Und so war die Fahrt nach Lakehurst, gut ein Jahr nach Inbetriebnahme, bereits Routine. An Bord befanden sich 61 Crew-Mitglieder und 36 Passagiere. Das Kommando führte Max Pruss, ein seit langem erfahrener Luftschiff-Kapitän.

Haarscharf am Empire State

Bereits während der Überquerung des Atlantiks waren die Wetterverhältnisse schlecht. Nebel verschleierte den Passagieren eine gute Aussicht: "New York kam in unser Blickfeld. Der Regen hatte zwar aufgehört, aber hinter den hohen Gebäuden türmten sich noch immer Wolken auf. Wir schwebten über die Bronx und über Harlem weg, dann die Fifth Avenue entlang", erinnerte sich Margaret Mather, die als Gast an Bord war.

Als sich LZ 129 dem Empire State Building näherte, wurde er schließlich von der Sonne angestrahlt. Der Zeppelin gleitete so tief über das damals höchste Gebäude der Welt, dass sich die Passagiere vom Promenadendeck an Bord und die Besucher auf der Aussichtsplattform zuwinken konnten.

Flammendes Inferno

Einen Eindruck, wie sich die Fahrgäste an Bord der Hindenburg gefühlt haben könnten, bekommt man, wenn man durch die 33 Meter lange Teilrekonstruktion der Hindenburg geht, die im Zeppelin-Museum in Friedrichshafen steht. Sie wurde mit Original-Werkzeug nachgebaut.

Vom Promenadendeck aus kann man zwar nur etwa zehn Meter nach unten sehen. Doch das Gefühl, in einem großzügigen Raum zu stehen und herumgehen zu können, den Blick nach unten und nach draußen - in diesem Fall aus den Fenstern des Museums - gerichtet, scheint einem heute fast unwirklich.

Sie winken fröhlich - der Katastrophe entgegen

Es muss faszinierend gewesen sein, in den dreißiger Jahren, als das Abheben vom Boden noch nichts Alltägliches war, mehrere hundert Meter in die Tiefe blicken zu können. Die besondere Atmosphäre in der Rekonstruktion wird in Friedrichshafen verstärkt durch die Original-getreue Einrichtung und die Wandbemalung.

Eine halbe Stunde nachdem das Empire State Building passiert worden war, kurz nach 16 Uhr, war LZ 129 über Lakehurst. Doch eine Schlechtwetterfront verhinderte die Landung. Kommandeur Max Pruss musste besseres Wetter abwarten und steuerte die Küste von New Jersey an.

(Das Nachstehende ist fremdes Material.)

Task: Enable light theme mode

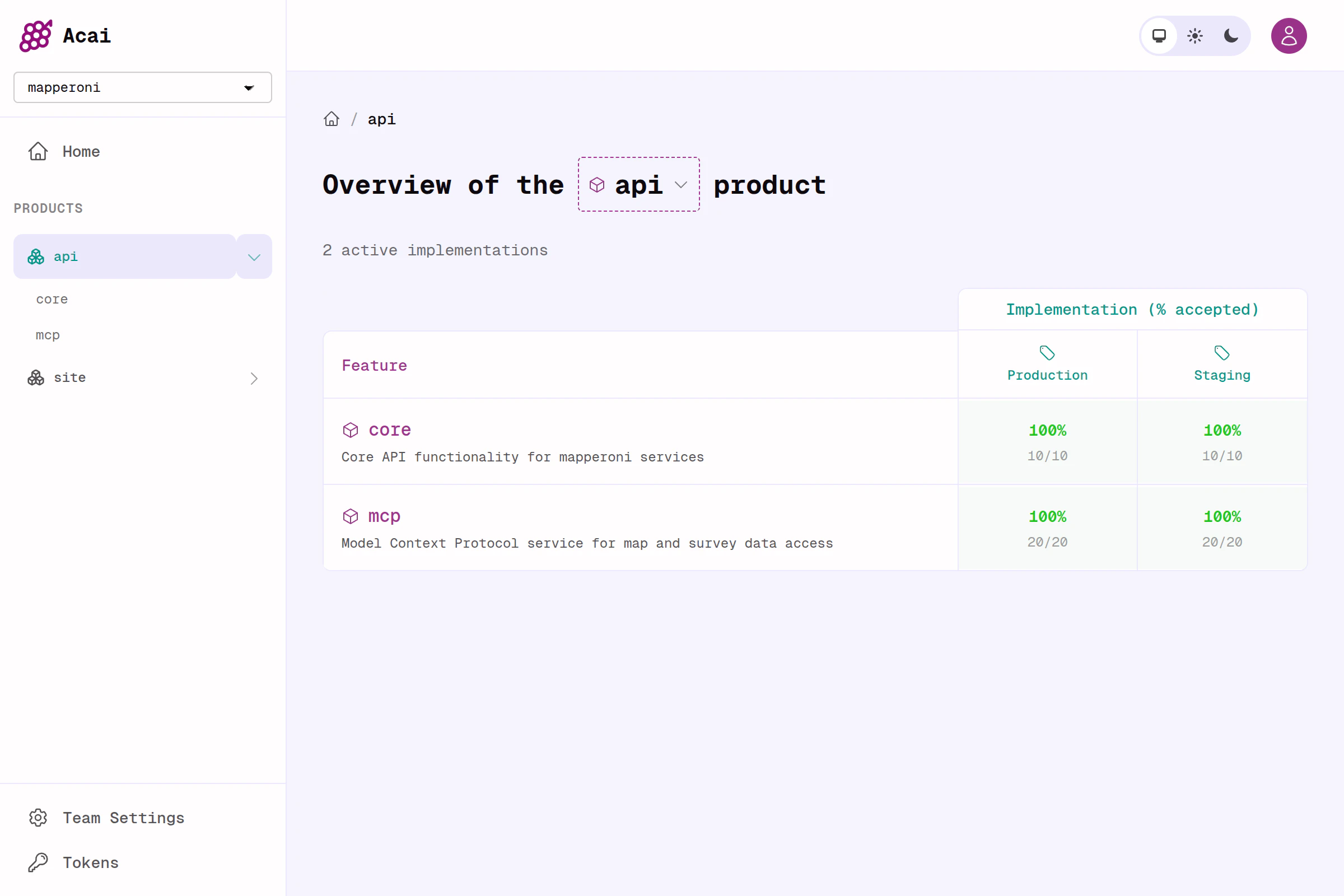Action: click(1194, 35)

Es sollte bis etwa 19 Uhr dauern, bis die Hindenburg wieder über Lakehurst für die Wartenden - Journalisten wie Bodenmannschaft - in Sicht kam. "Da ist sie, meine Damen und Herren, und was für einen Anblick sie bietet, einfach überwältigend, großartig. Sie kommt aus dem Himmel direkt auf uns zu und schwebt jetzt zum Ankermast hinüber. Die mächtigen Dieselmotoren dröhnen, die Propeller zischen durch die Luft und bilden kleine Wirbel . . .", sprach Reporter Herb Morrison ins Mikrofon. Während die Passagiere noch fröhlich aus den Fenstern winkten, entwickelte sich die Katastrophe.

Flammendes Inferno

Ein leises Zischen soll zu hören gewesen sein, und innerhalb von Sekundenbruchteilen stand die Hindenburg am Heck in Flammen. In Zelle vier von insgesamt 16 entwickelte sich aus einem leichten Flackern im Handumdrehen ein riesiger Feuerball, der auf die Nachbarzellen übergriff.

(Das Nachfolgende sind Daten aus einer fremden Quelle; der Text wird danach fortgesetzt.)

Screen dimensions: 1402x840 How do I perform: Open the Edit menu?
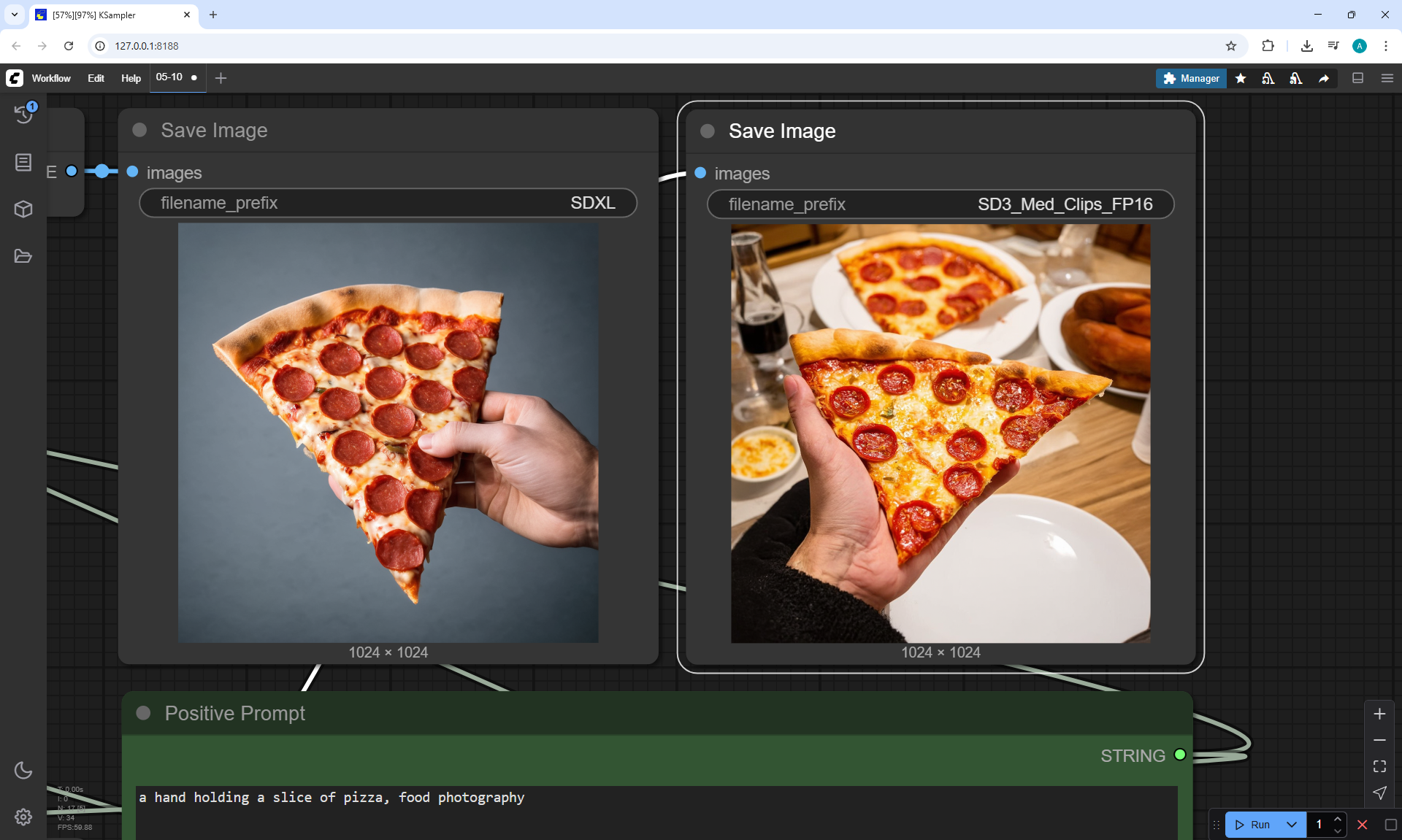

Geschmolzene Aluminiumteile und brennende Fetzen der Außenhaut flogen umher. Das Heck sackte nach unten. Fast 200 Meter weiter vorne, in der Führergondel, bemerkten die Schiffsführer, dass etwas nicht stimmte. Dann brüllte der Erste Offizier Kapitän Albert Sammt: "Das Schiff brennt."

Chaos, Panik und brennende Kleidung

Das Feuer breitete sich rasend schnell aus, im Inneren brach unter den Menschen, die sich aus dem Inferno befreien wollten, Chaos und Panik aus. Als die Flammen bis zum Bug loderten, sackte das Heck ab, Menschen stürzten aus dem lodernden Luftschiff.

Das Heck schlug zuerst auf, danach krachte das restliche Schiff auf den Landeplatz. Männer und Frauen, teils mit brennender Kleidung, sprangen aus der Führergondel und den Fenstern. Sie, wie auch die Bodenmannschaft, versuchten der Katastrophe lebend zu entkommen.

Gerade einmal 34 Sekunden dauerte der Absturz der Hindenburg und ihre Zerstörung. Das Feuer forderte 36 Menschenleben: 22 Bordmitglieder, 13 Passagiere und ein Mann der amerikanischen Bodencrew starben in Lakehurst. Die Ursache des Unglücks konnte bis heute nicht vollständig geklärt werden. Allerdings wird von der Forschung definitiv ausgeschlossen, dass es sich um einen Sabotageakt oder ein Bombenattentat handelte. Als am wahrscheinlichsten gilt die These, dass die Hülle des LZ 129 aufgrund elektrostatischer Entladung Feuer fing und sich der leicht brennbare Wasserstoff entzündete.

Zeppelin Museum, Seestraße 22, Friedrichshafen; Öffnungszeiten: Mai bis Oktober: Dienstag bis Sonntag 9 Uhr bis 17 Uhr, November bis April: Dienstag bis Sonntag 10 Uhr bis 17 Uhr.